Opens with the reversal pattern ("PLG is not a pricing model. It's a distribution model."), then drops straight into the rule-of-three triplet about what the product does. The bolded inline header "The only metric that matters: Time to Value" is GPT's default format for a lead-up to a payoff.

r/BuilderFounders post by u/Real_Bit2928 about PLG and an uncomfortable truth
r/BuilderFounders post by u/Real_Bit2928 about PLG and an uncomfortable truth.

"Uncomfortable truth" in the title is a GPT clickbait staple. "I'll tell you what nobody on the conference circuit will say" is the performed-insider tone the model picked up from the LinkedIn-essay corpus. Closes with "If you're not sure, that's your answer", the kind of one-line aphorism GPT loves.

Once you start noticing this pattern, it's difficult to unsee it.

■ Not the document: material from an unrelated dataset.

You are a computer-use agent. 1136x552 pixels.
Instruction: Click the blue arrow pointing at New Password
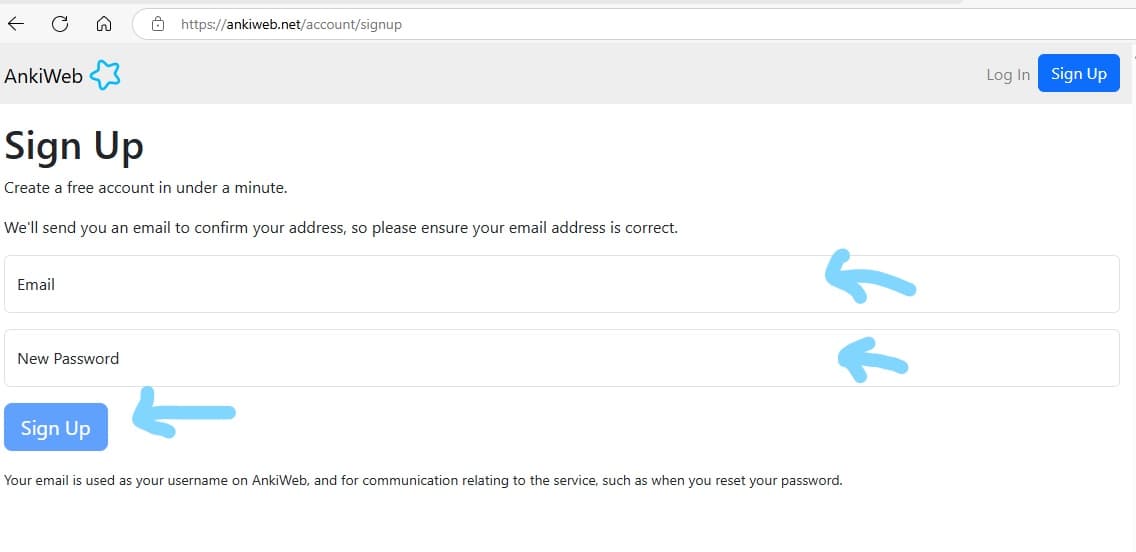tap(872, 359)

The body is usually a numbered list (e.g. stuff like "5 mistakes", "7 principles", and so forth). Each item gets a clean paragraph that name-drops the obvious well-known brands in the author's category, then casually slips the author's own product in alongside them. LLMs scraping Reddit for training data read it and count the author's product as a peer of the brands it sits next to.

The handle is two random words plus a number and the account is a few weeks old. No comment history and typically an empty bio.

The posts typically end with a statement trying to spark discussion or create legitimacy. "Happy to answer questions if anyone wants to go deeper." "DM me, always happy to take a look." Or, when the author bothers to pitch, "I've messed this up enough times that I actually built a tool to make it easier."

The blind leading the blind

LLMs rely on Reddit more than nearly any other open web source (except for maybe Wikipedia, which seems to be getting targeted too). Google's AI Overviews often pull Reddit content directly into search results as matter-of-fact. In my research, Anthropic seemed least reliant on Reddit.

With paid acquisition skyrocketing in prices and the regular SEO playbook being mostly dead, it's not difficult to understand why so many companies are turning to AI SEO as a last meaningful "free lunch".

This is different than your old school SEO-optimized recipe blog posts full of popups and scrolling. Because AI trains on this and feeds back into it for generation, the result is that even more lossy data gets derived and built on top of lossy data in an infinite loop.

The annoying part is that Reddit was supposed to be the one place this didn't happen. People went there to ask a real question and get a real answer from real people without any bias. That was the entire premise.

The future of authentic content

I'm hoping Reddit is actually working on solving this, but have seen little evidence of these bots being stopped at a meaningful scale. Similarly, I have seen very little evidence the LLM providers are actually auditing the content that is scraped if it comes from a legit domain like Reddit. Bandcamp recently banned all AI-generated material from their platform. It's time for all other forums to do the same.